> PROBLEM
Rewrite everything in the listing from the line containing "This screenshot has height=480, width=640." down to the line containing "the x-axis tick", swapping "screenshot" for "image" and leaving all else the same. Leave the pictures out.

## begin PROVIDED INFORMATION

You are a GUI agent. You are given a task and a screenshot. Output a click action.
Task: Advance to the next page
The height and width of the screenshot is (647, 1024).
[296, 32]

## end PROVIDED INFORMATION
## begin PROVIDED INFORMATION

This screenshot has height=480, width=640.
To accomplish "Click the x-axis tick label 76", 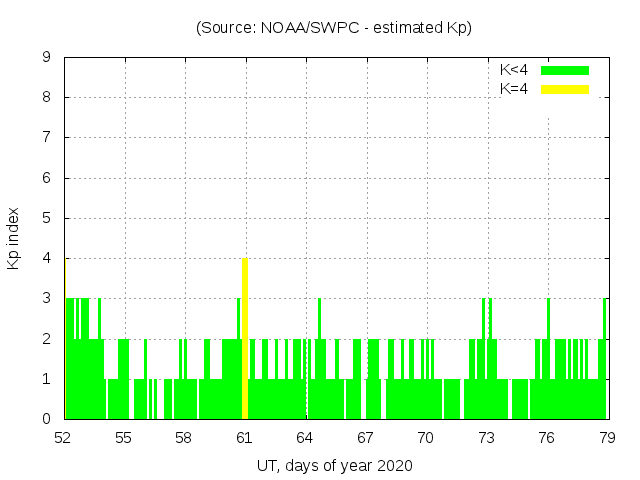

## end PROVIDED INFORMATION

> OUTPUT OF THE TASK
This image has height=480, width=640.
To accomplish "Click the x-axis tick label 76", 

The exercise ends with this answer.